● **Your instructions**: Return only what lies between the first line of the entries and the line containing "SHARE ON FACEBOOK (125, 2525)", both lines included.

● **Source information**:
=== Begin Enclosure ===

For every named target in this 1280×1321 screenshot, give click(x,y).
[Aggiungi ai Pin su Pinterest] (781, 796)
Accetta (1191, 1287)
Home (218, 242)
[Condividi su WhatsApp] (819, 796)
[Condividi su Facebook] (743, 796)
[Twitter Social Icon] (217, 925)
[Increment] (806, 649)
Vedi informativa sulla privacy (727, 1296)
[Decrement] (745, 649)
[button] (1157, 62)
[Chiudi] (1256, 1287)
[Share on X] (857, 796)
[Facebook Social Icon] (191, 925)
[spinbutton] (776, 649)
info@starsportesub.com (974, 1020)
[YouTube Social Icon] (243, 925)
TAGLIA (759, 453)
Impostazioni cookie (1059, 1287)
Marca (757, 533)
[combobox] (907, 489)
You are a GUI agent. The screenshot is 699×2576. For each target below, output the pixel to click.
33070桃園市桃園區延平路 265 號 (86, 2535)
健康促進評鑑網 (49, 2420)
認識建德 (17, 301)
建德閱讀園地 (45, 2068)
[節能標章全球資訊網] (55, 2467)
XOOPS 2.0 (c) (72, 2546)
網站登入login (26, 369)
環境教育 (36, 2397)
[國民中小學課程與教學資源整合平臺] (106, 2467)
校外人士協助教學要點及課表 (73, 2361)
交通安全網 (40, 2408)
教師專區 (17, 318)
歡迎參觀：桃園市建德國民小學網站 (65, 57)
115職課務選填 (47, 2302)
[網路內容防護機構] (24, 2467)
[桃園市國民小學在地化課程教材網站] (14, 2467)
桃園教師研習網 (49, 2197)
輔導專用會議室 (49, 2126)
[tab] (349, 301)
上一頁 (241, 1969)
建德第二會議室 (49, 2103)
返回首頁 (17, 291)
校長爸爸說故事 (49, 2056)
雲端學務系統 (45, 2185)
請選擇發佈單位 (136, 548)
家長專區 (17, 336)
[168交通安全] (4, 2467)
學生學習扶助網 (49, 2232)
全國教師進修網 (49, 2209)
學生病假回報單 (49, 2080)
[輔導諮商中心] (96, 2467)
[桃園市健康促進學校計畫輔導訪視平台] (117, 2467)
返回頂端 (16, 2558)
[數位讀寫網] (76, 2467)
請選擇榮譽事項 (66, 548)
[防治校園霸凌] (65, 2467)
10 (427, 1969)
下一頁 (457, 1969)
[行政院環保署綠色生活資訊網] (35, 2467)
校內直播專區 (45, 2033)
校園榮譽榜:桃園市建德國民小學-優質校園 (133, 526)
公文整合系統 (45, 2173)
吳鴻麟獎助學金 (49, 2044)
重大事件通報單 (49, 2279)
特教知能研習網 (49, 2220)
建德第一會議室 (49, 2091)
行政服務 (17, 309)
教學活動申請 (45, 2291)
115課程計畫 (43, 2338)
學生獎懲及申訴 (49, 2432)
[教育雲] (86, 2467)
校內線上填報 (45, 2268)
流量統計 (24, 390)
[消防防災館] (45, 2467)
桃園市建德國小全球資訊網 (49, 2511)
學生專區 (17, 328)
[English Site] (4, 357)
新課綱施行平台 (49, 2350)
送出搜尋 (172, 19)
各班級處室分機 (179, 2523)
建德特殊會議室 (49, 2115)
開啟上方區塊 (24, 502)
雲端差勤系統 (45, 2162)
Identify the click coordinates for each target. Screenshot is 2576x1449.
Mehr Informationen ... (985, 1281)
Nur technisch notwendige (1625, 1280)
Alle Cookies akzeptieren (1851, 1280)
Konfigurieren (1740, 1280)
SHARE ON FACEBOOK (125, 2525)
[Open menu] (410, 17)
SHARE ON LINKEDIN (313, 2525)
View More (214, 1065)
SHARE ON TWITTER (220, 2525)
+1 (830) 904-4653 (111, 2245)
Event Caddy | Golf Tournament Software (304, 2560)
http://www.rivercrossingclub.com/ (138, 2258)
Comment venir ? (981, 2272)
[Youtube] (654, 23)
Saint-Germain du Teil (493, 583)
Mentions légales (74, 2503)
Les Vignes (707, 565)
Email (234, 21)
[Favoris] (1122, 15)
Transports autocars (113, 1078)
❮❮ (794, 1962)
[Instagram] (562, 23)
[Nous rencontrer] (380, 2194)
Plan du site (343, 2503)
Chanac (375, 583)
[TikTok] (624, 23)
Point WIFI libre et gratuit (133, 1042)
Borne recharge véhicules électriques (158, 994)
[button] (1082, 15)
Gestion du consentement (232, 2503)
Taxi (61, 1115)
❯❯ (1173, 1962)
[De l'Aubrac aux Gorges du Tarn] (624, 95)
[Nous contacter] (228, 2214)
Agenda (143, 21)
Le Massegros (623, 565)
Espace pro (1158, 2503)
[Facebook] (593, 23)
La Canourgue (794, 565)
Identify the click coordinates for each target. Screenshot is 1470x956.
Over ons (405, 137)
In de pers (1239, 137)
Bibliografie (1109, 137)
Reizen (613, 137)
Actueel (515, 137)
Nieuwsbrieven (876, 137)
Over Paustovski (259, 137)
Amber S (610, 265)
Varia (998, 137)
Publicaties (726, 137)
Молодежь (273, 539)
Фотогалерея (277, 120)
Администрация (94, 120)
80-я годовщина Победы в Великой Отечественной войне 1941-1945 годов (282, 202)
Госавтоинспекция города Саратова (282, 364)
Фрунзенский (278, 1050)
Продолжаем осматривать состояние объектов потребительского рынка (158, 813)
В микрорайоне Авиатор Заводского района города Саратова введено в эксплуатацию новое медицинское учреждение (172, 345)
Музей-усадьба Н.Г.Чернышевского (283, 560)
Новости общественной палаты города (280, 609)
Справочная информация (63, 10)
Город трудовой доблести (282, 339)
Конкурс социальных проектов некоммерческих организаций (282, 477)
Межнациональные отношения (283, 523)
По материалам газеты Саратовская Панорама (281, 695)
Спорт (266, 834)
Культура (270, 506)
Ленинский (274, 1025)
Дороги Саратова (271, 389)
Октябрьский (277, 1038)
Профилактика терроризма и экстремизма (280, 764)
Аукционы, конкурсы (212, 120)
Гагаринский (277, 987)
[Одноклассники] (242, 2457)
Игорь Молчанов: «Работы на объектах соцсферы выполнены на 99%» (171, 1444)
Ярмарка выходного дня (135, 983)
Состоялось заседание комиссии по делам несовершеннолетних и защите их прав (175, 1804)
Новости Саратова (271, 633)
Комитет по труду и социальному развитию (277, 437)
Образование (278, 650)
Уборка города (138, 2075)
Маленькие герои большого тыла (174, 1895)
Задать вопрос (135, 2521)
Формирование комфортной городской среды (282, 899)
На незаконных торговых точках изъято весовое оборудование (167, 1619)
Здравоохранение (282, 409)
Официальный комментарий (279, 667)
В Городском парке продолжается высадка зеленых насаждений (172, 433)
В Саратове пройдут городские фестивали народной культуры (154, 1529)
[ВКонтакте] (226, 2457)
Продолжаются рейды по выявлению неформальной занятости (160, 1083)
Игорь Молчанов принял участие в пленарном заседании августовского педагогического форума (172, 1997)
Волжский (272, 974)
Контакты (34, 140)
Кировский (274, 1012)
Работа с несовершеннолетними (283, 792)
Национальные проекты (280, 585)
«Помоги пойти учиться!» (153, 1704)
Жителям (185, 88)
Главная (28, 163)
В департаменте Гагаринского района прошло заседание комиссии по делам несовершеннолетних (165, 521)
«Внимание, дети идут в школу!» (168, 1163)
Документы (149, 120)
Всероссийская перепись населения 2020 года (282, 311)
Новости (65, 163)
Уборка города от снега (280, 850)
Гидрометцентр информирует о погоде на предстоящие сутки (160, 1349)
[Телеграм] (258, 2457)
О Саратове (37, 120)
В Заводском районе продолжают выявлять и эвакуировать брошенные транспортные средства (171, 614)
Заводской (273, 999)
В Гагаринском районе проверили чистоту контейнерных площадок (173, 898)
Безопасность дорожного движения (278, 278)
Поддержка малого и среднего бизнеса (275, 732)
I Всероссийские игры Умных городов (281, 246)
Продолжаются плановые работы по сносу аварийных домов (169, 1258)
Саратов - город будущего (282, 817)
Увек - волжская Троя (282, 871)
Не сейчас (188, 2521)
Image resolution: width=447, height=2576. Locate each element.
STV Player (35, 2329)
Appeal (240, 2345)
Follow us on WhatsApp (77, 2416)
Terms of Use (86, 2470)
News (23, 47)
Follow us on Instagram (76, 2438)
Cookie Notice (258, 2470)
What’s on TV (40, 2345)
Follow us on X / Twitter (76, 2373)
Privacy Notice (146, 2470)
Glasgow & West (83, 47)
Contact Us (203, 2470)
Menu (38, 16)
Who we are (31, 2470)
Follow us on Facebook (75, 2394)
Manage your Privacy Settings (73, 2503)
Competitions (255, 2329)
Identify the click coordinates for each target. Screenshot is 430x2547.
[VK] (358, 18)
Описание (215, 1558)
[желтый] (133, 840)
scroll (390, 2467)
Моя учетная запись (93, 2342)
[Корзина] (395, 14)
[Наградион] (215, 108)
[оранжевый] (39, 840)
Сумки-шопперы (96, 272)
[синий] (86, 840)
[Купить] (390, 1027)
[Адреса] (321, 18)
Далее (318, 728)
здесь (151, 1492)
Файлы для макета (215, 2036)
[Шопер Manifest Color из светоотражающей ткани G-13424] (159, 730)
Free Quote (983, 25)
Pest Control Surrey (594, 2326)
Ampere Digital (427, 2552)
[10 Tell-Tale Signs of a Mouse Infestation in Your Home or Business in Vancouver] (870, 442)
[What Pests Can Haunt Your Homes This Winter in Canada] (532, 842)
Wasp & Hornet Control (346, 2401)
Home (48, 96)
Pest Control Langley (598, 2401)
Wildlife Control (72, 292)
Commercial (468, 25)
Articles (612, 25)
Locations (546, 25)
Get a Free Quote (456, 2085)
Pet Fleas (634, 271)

=== End Enclosure ===

● **Response area**:
For every named target in this 1280×1321 screenshot, give click(x,y).
[Aggiungi ai Pin su Pinterest] (781, 796)
Accetta (1191, 1287)
Home (218, 242)
[Condividi su WhatsApp] (819, 796)
[Condividi su Facebook] (743, 796)
[Twitter Social Icon] (217, 925)
[Increment] (806, 649)
Vedi informativa sulla privacy (727, 1296)
[Decrement] (745, 649)
[button] (1157, 62)
[Chiudi] (1256, 1287)
[Share on X] (857, 796)
[Facebook Social Icon] (191, 925)
[spinbutton] (776, 649)
info@starsportesub.com (974, 1020)
[YouTube Social Icon] (243, 925)
TAGLIA (759, 453)
Impostazioni cookie (1059, 1287)
Marca (757, 533)
[combobox] (907, 489)
You are a GUI agent. The screenshot is 699×2576. For each target below, output the pixel to click.
33070桃園市桃園區延平路 265 號 (86, 2535)
健康促進評鑑網 (49, 2420)
認識建德 (17, 301)
建德閱讀園地 (45, 2068)
[節能標章全球資訊網] (55, 2467)
XOOPS 2.0 (c) (72, 2546)
網站登入login (26, 369)
環境教育 (36, 2397)
[國民中小學課程與教學資源整合平臺] (106, 2467)
校外人士協助教學要點及課表 (73, 2361)
交通安全網 (40, 2408)
教師專區 (17, 318)
歡迎參觀：桃園市建德國民小學網站 (65, 57)
115職課務選填 (47, 2302)
[網路內容防護機構] (24, 2467)
[桃園市國民小學在地化課程教材網站] (14, 2467)
桃園教師研習網 (49, 2197)
輔導專用會議室 (49, 2126)
[tab] (349, 301)
上一頁 (241, 1969)
建德第二會議室 (49, 2103)
返回首頁 (17, 291)
校長爸爸說故事 (49, 2056)
雲端學務系統 (45, 2185)
請選擇發佈單位 (136, 548)
家長專區 (17, 336)
[168交通安全] (4, 2467)
學生學習扶助網 (49, 2232)
全國教師進修網 (49, 2209)
學生病假回報單 (49, 2080)
[輔導諮商中心] (96, 2467)
[桃園市健康促進學校計畫輔導訪視平台] (117, 2467)
返回頂端 (16, 2558)
[數位讀寫網] (76, 2467)
請選擇榮譽事項 (66, 548)
[防治校園霸凌] (65, 2467)
10 (427, 1969)
下一頁 (457, 1969)
[行政院環保署綠色生活資訊網] (35, 2467)
校內直播專區 (45, 2033)
校園榮譽榜:桃園市建德國民小學-優質校園 (133, 526)
公文整合系統 (45, 2173)
吳鴻麟獎助學金 (49, 2044)
重大事件通報單 (49, 2279)
特教知能研習網 (49, 2220)
建德第一會議室 (49, 2091)
行政服務 (17, 309)
教學活動申請 (45, 2291)
115課程計畫 (43, 2338)
學生獎懲及申訴 (49, 2432)
[教育雲] (86, 2467)
校內線上填報 (45, 2268)
流量統計 (24, 390)
[消防防災館] (45, 2467)
桃園市建德國小全球資訊網 (49, 2511)
學生專區 (17, 328)
[English Site] (4, 357)
新課綱施行平台 (49, 2350)
送出搜尋 (172, 19)
各班級處室分機 (179, 2523)
建德特殊會議室 (49, 2115)
開啟上方區塊 (24, 502)
雲端差勤系統 (45, 2162)
Identify the click coordinates for each target. Screenshot is 2576x1449.
Mehr Informationen ... (985, 1281)
Nur technisch notwendige (1625, 1280)
Alle Cookies akzeptieren (1851, 1280)
Konfigurieren (1740, 1280)
SHARE ON FACEBOOK (125, 2525)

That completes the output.